• [Records to use]
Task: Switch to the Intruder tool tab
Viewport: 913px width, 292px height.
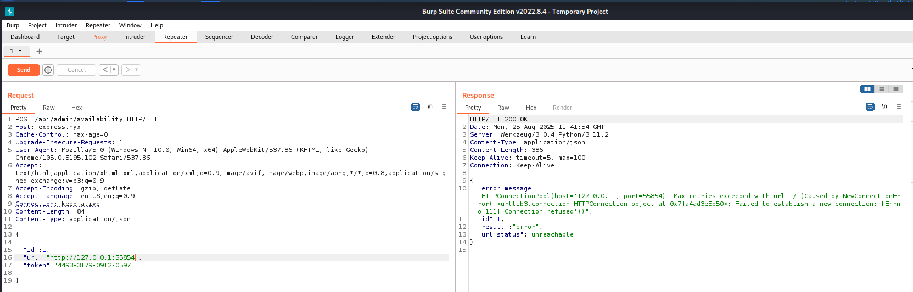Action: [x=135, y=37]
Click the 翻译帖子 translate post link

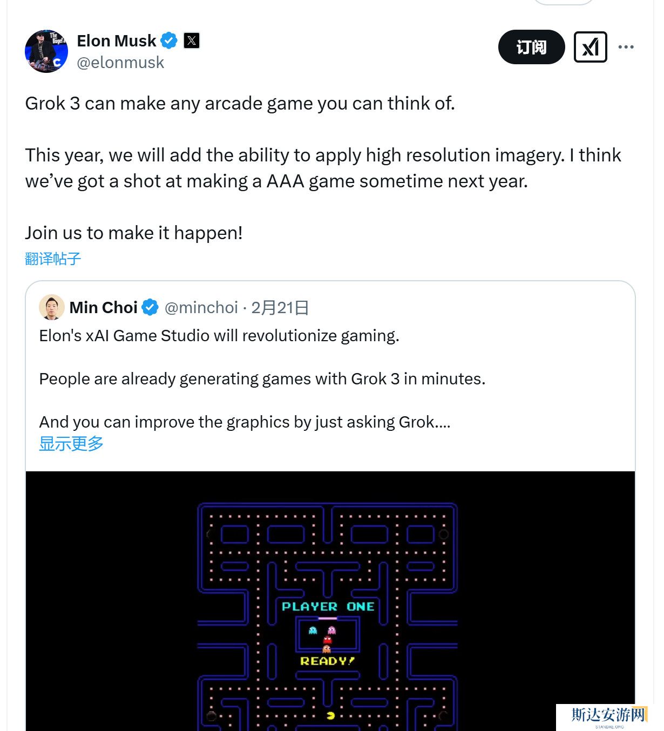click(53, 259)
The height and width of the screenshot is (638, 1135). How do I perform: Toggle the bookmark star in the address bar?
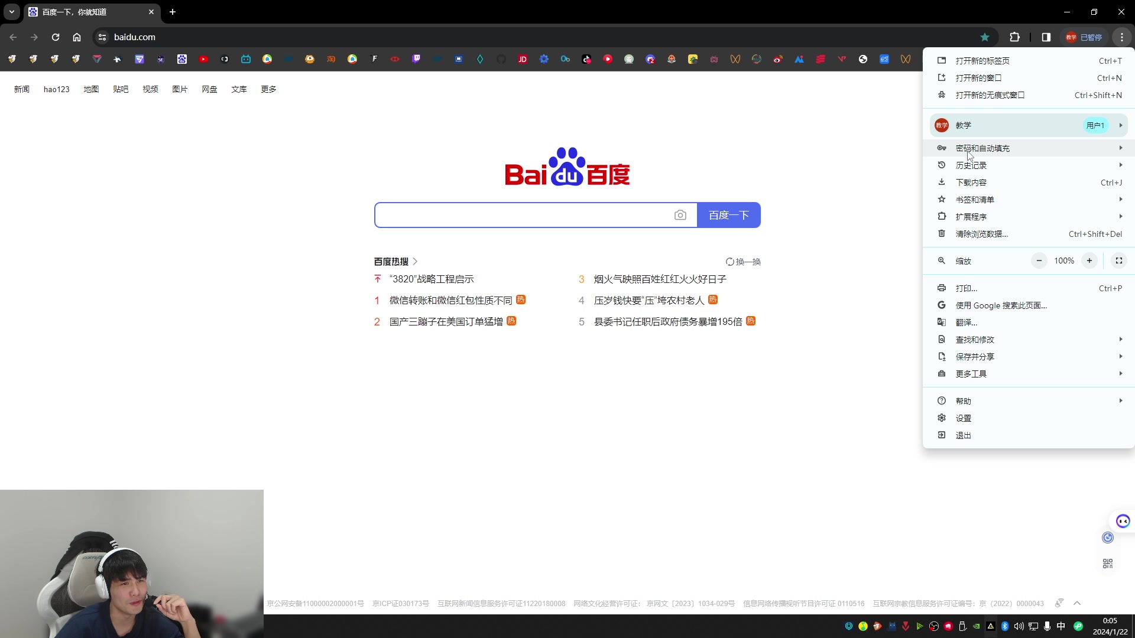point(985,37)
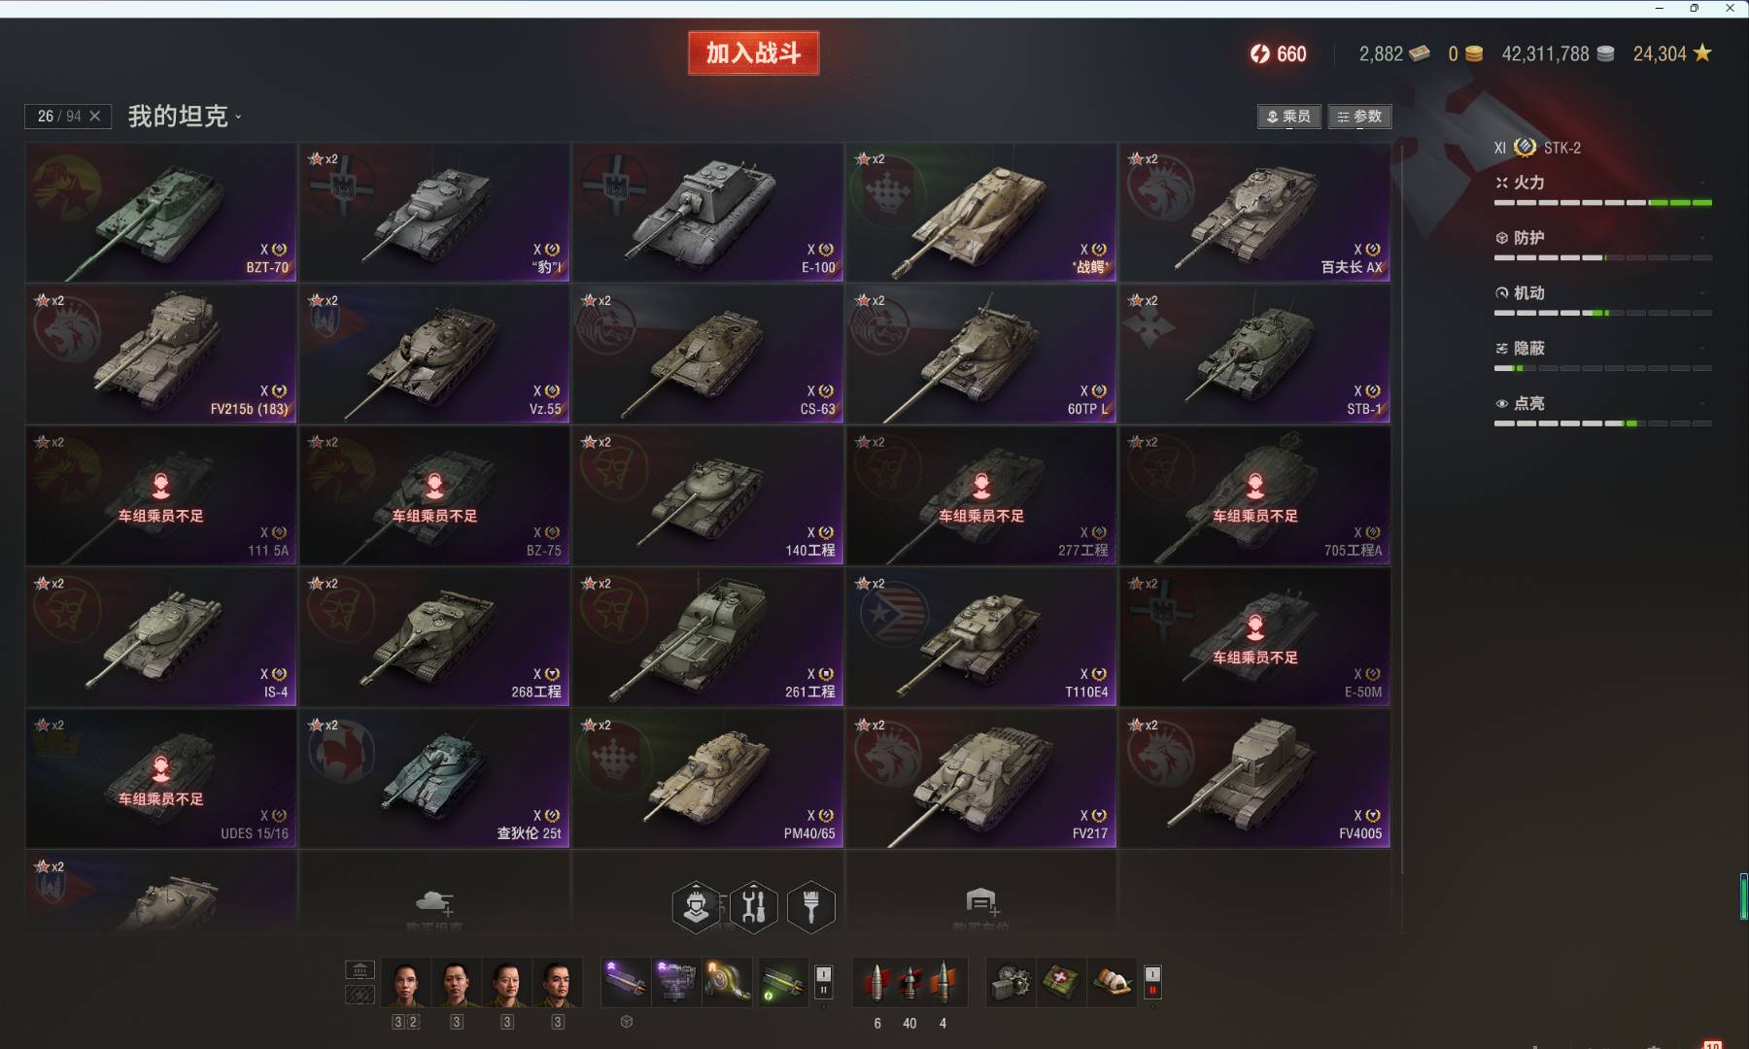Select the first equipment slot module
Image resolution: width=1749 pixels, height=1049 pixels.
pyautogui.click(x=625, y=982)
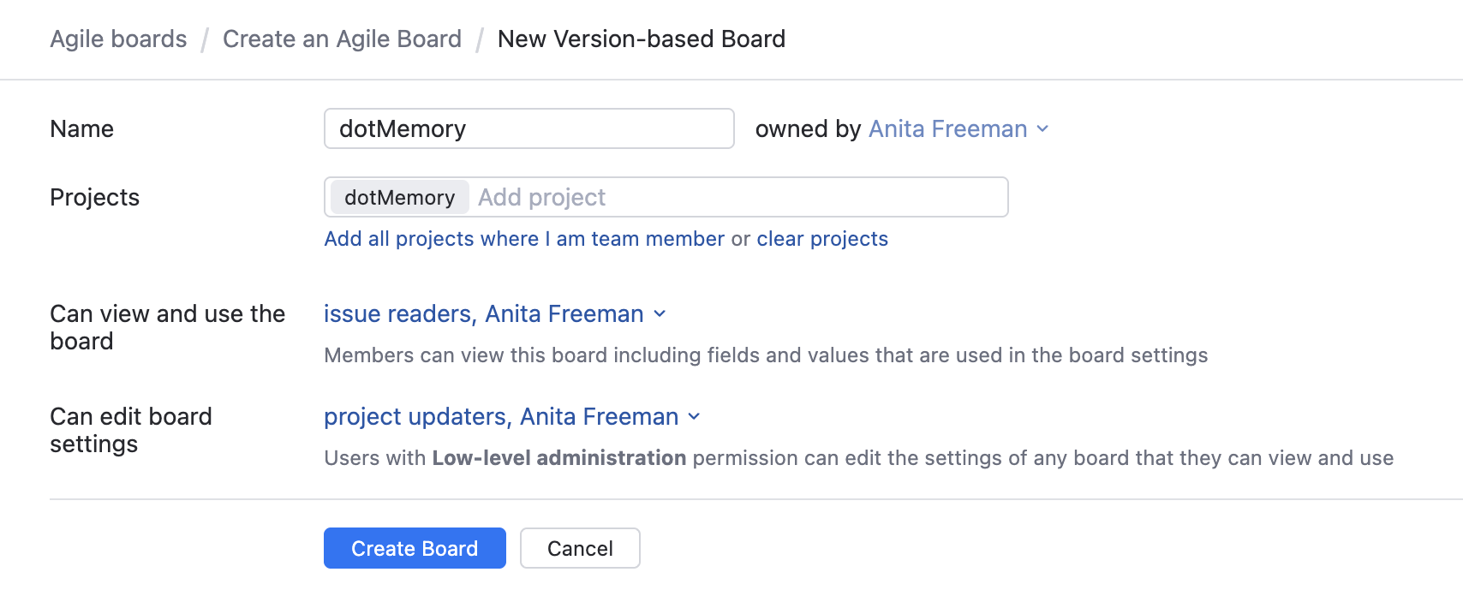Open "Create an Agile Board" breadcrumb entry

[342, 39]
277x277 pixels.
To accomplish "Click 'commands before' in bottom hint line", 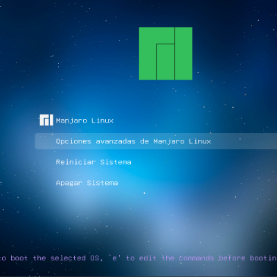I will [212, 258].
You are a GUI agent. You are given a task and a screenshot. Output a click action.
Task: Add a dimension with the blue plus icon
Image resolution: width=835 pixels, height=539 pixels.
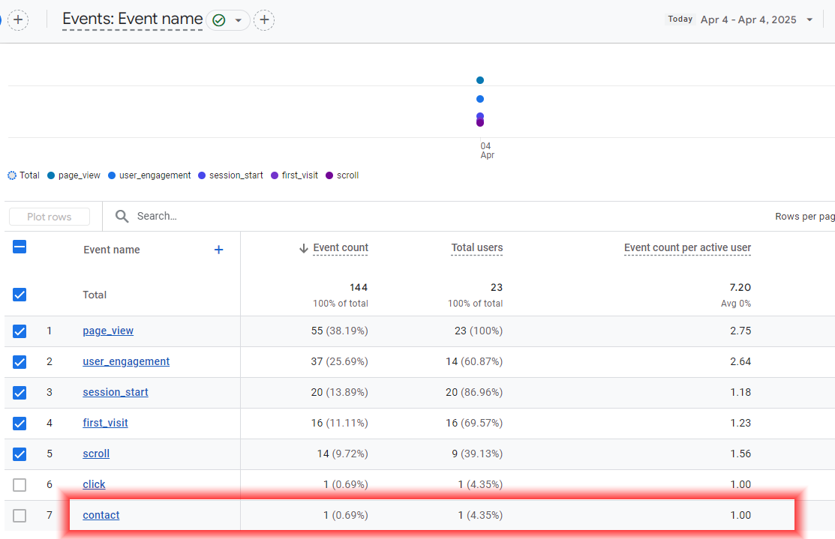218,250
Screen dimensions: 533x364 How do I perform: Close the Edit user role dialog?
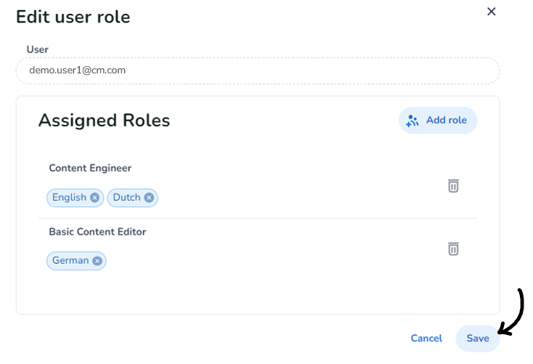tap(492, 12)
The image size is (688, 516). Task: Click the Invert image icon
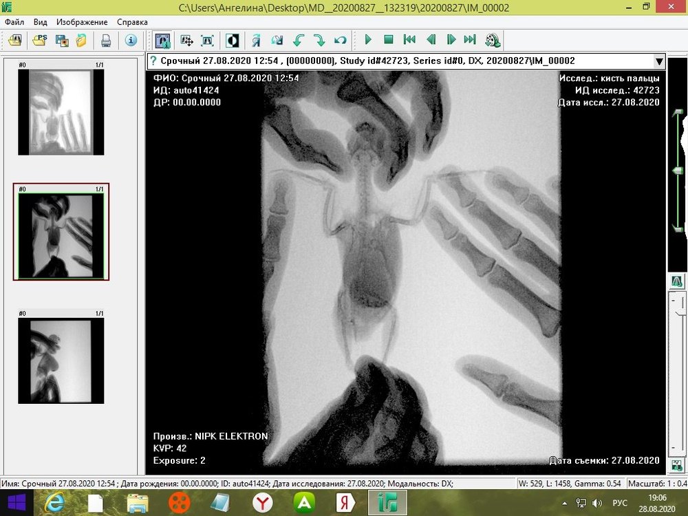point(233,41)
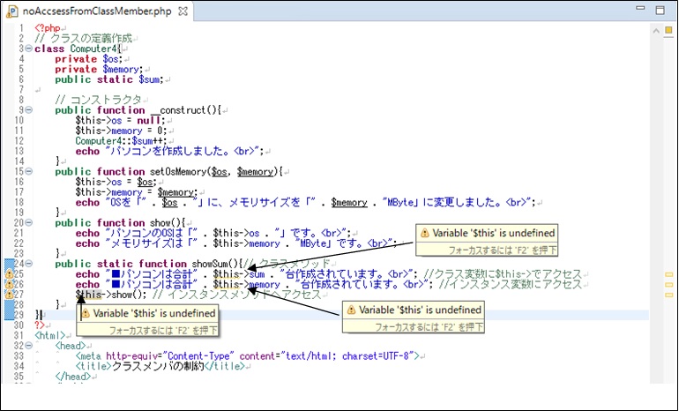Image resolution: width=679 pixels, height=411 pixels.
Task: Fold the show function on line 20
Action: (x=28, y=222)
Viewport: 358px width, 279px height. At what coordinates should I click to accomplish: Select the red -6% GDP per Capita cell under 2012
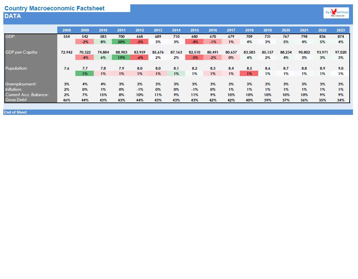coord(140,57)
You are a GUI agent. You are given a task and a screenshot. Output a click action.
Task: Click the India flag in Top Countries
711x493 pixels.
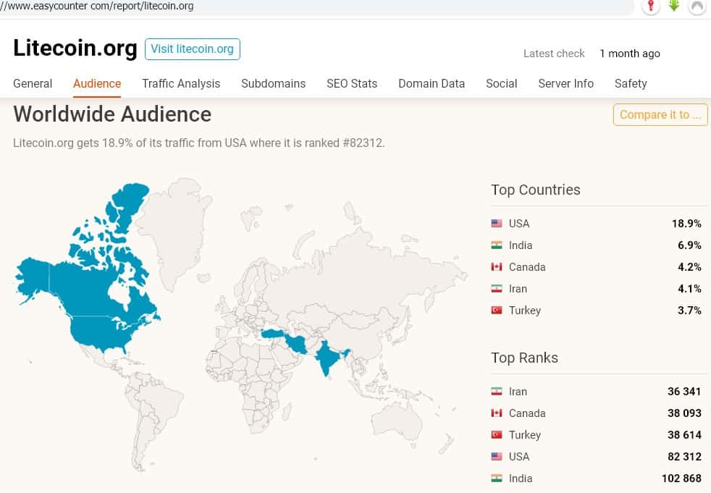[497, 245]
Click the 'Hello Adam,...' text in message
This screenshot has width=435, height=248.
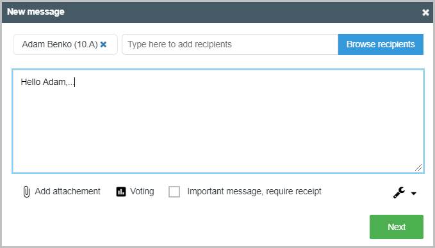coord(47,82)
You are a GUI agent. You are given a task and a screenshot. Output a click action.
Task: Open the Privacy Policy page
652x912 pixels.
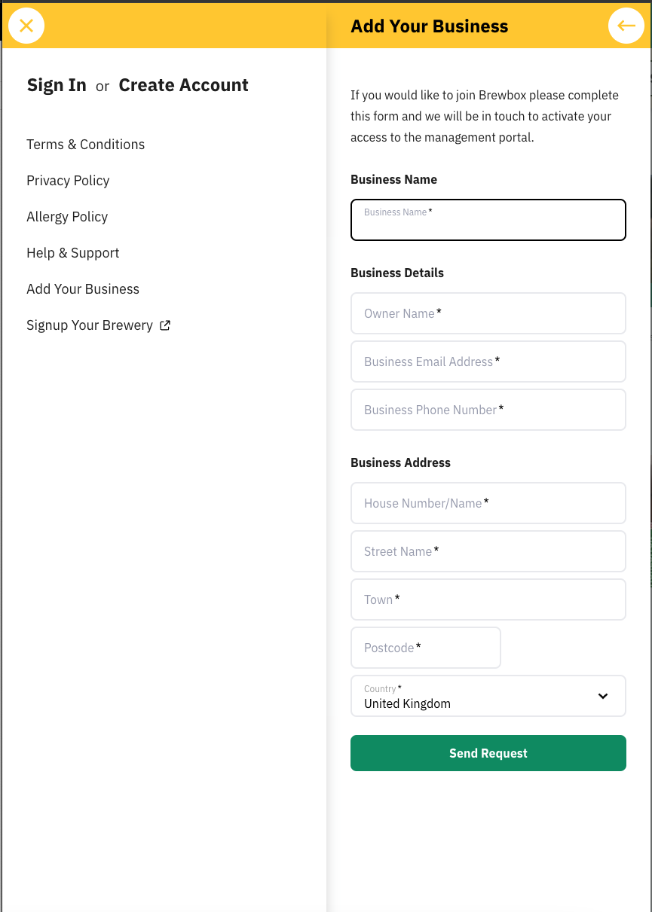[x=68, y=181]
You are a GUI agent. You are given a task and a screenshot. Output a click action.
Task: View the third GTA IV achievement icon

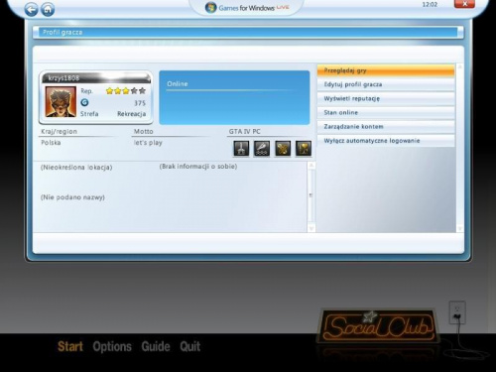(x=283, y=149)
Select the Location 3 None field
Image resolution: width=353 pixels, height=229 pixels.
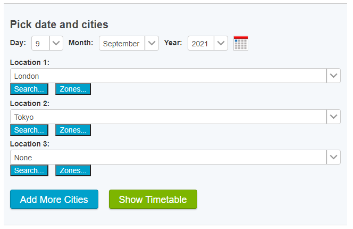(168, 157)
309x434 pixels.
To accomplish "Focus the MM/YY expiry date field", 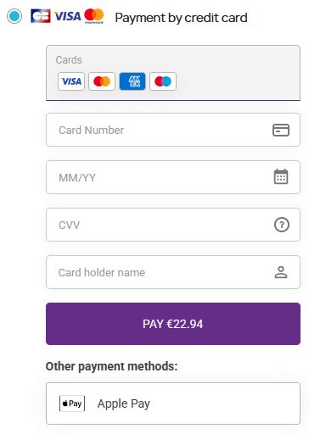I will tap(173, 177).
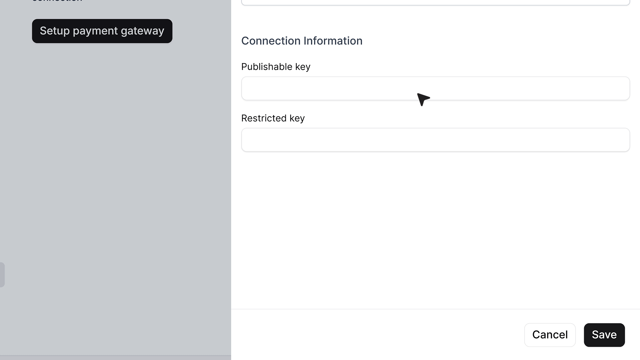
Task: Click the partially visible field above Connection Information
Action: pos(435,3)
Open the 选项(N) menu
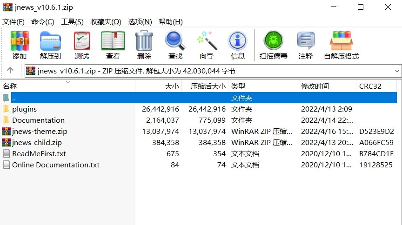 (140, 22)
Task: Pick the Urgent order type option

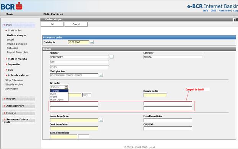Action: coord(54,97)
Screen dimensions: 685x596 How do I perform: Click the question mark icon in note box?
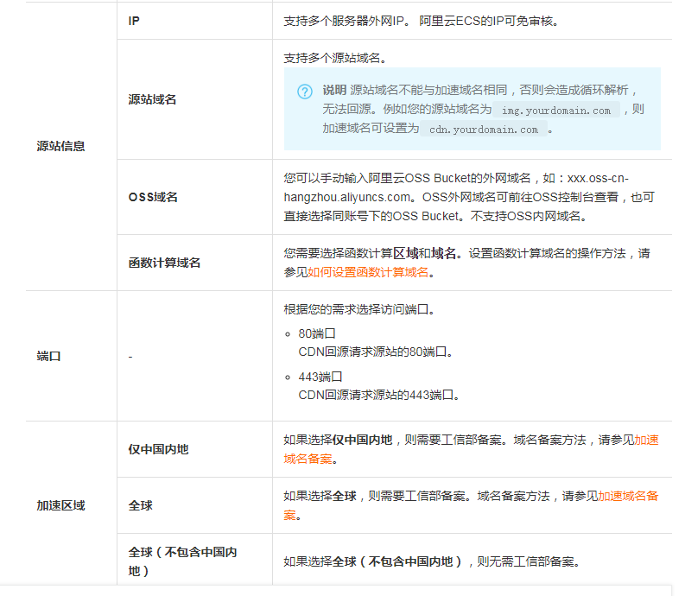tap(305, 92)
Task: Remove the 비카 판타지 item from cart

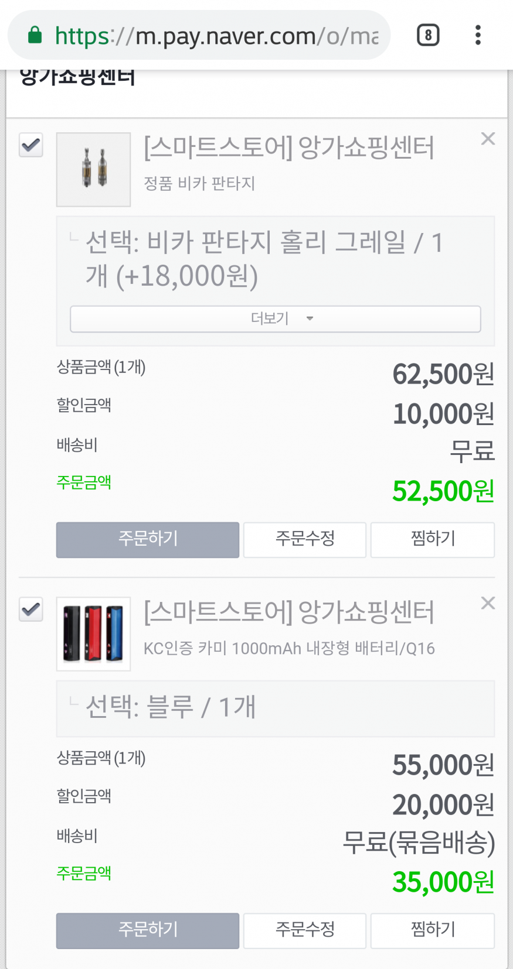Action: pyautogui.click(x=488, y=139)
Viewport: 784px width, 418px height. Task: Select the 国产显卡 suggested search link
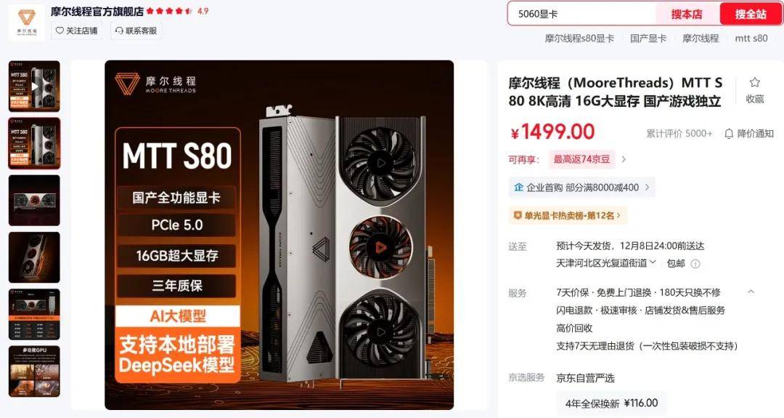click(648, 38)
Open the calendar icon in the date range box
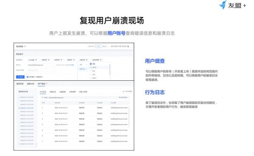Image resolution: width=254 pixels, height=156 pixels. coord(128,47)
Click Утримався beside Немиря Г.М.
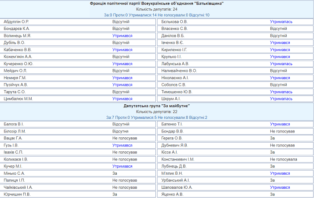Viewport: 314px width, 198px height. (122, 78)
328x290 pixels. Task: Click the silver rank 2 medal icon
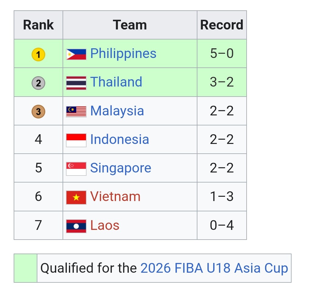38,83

• [Written problem]
Replace "calendar icon" with "calendar button" in the stretch of lines from the one containing "Open the calendar icon in the date range box" through the one containing "Viewport: 314px width, 198px", and write out only those lines with everything else unchanged and the pictures left out.

• [Exercise answer]
Open the calendar button in the date range box
Image resolution: width=254 pixels, height=156 pixels. coord(128,47)
Click Утримався beside Немиря Г.М.
Viewport: 314px width, 198px height. (122, 78)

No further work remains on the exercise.